By Nicole Mackee
Patterns of inpatient opioid use may put patients at risk of long-term use after discharge, say US researchers.
In a retrospective cohort study published in the Annals of Internal Medicine, researchers evaluated 191,249 admissions (among 148,068 patients) over a five-year period.
Opioids were administered in 48% of admissions, which doubled patients’ risk of opioid use at 90 days after discharge (5.9% vs 3.0% with no inpatient opioid use). Opioid use at 90 days was higher in inpatients receiving opioids less than 12 hours before discharge (7.5%) than in patients with at least 24 opioid-free hours before discharge (3.9%), the researchers found.
Professor Stephan Schug, Professor and Chair of Anaesthesiology at the University of Western Australia, said the findings were likely to apply in Australia, which had one of the highest rates of opioid use in the world.
‘It is not as bad as the US, but there are very similar patterns observable in Australia with regards to over prescribing of opioids in chronic pain, misuse and abuse of prescribed opioids, and even opioid-induced mortality,’ Professor Schug said. He pointed to Australian research (BMJ Open 2019; 9: e023990) that found that inpatient opioid initiation for postsurgical pain led to chronic opioid use for a small percentage of patients.
The concept of ‘opioid stewardship’ was gaining traction in Australia and would help to encourage appropriate use and ‘deprescribing’, Professor Schug said. ‘Patients get information on how to come off the opioid and GPs are getting letters from the hospital pain service about the tapering regimen for the individual patient,’ he said.
Professor Schug said opioid pack sizes were also an issue, and he supports a proposal by the TGA that manufacturers provide smaller packs of six to eight tablets for discharge. The smallest packs currently available contain 20 tablets.
Professor Schug said it was important to remember that longer-term opioid use may sometimes be appropriate.
‘One has to be always careful with these data because [in this study] they cannot differentiate the cancer-pain patient or the patient with severe trauma,’ Professor Schug said. ‘They may be discharged on an opioid and may still be using it some months later, and that may be totally appropriate.’

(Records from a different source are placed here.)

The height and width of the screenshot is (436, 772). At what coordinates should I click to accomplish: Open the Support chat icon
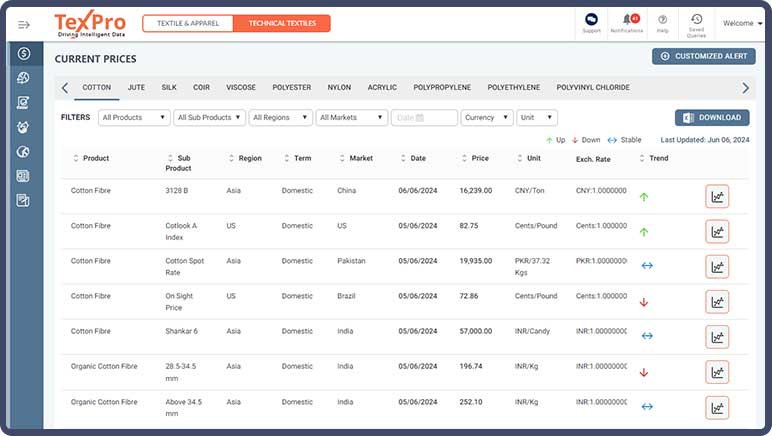(591, 20)
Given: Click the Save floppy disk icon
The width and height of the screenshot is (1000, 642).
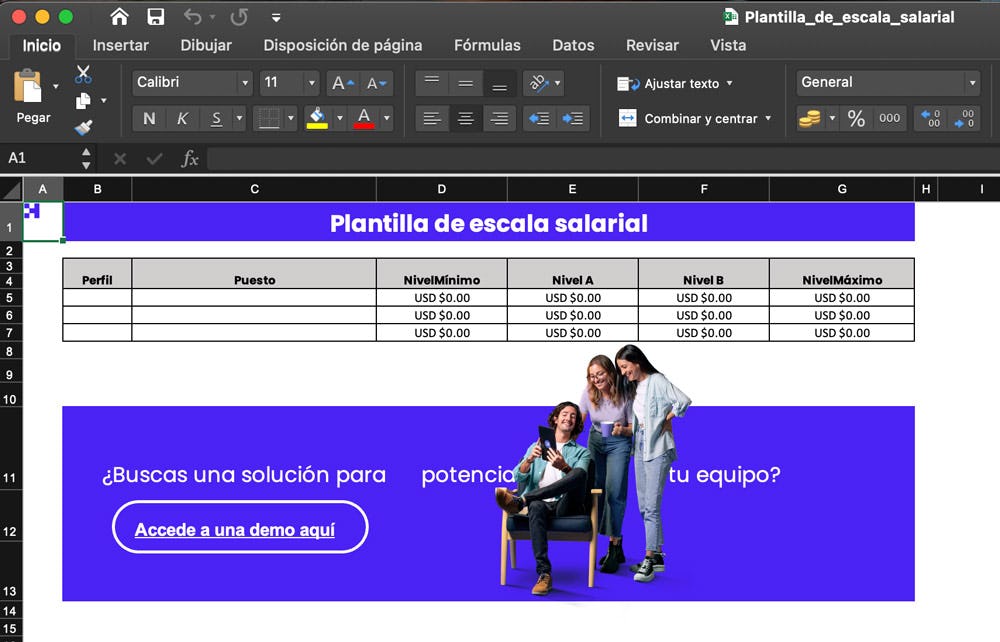Looking at the screenshot, I should click(155, 17).
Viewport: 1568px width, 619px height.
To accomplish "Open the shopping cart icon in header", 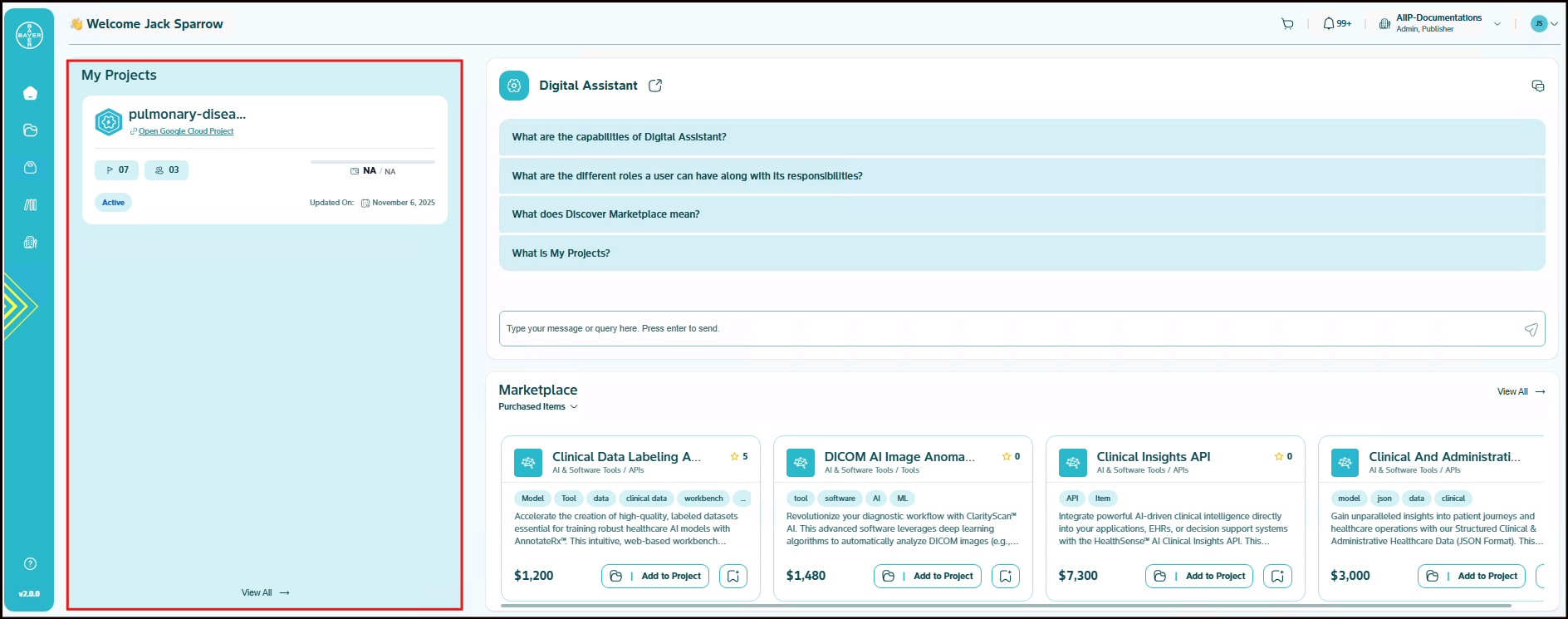I will 1287,24.
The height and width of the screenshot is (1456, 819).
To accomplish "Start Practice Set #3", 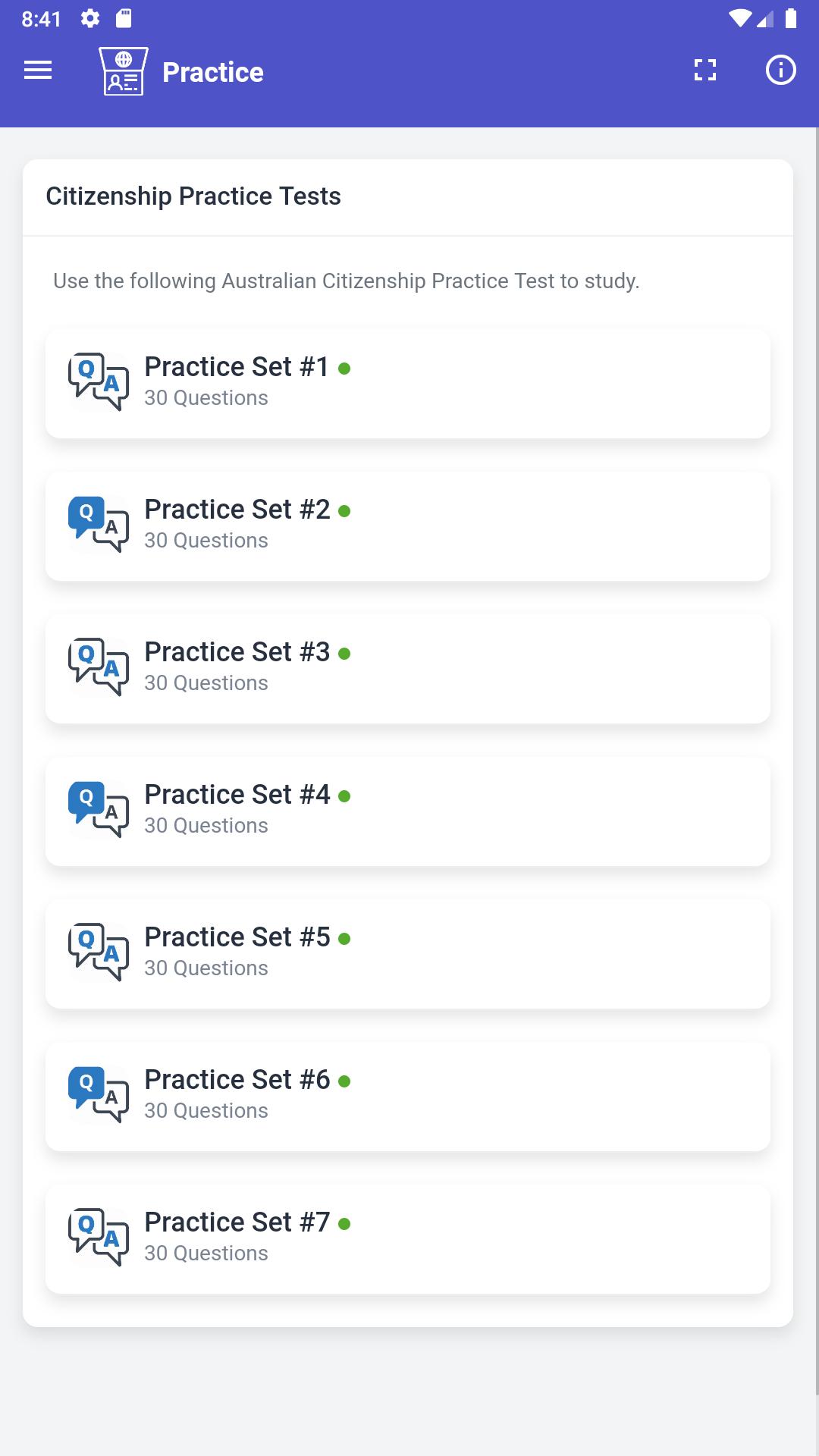I will tap(408, 669).
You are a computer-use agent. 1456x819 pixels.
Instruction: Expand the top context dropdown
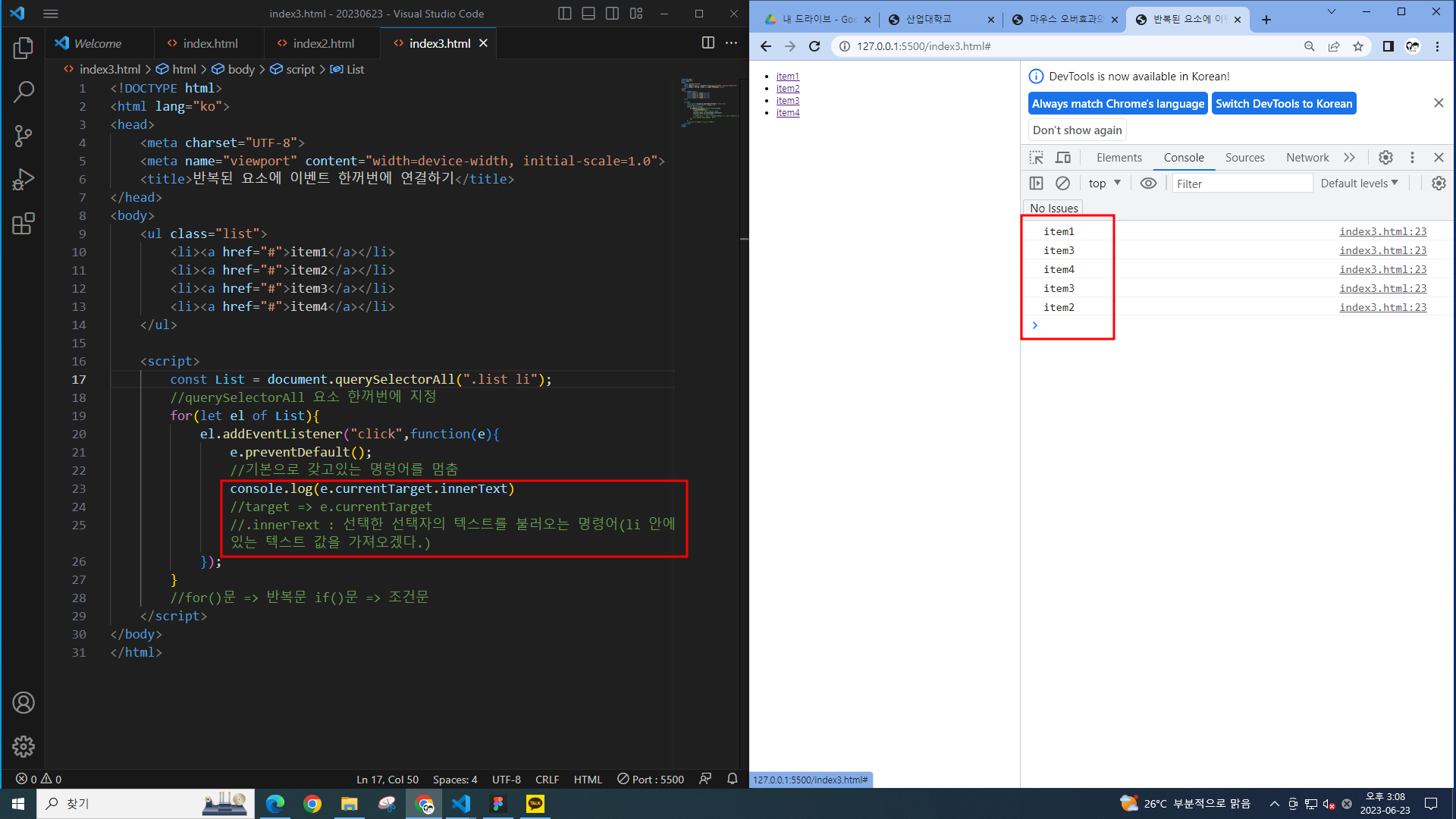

In the US and Australia there was also a push for earlier discharge, particularly after surgeries such as joint replacement, and these patients often required a limited duration of opioid therapy after discharge.
‘There is some tension between, on the one hand, not using opioids; but on the other hand, getting patients out of hospital early and giving them the chance to rehabilitate properly.’
Ann Intern Med 2019; doi: 10.7326/M18-2864.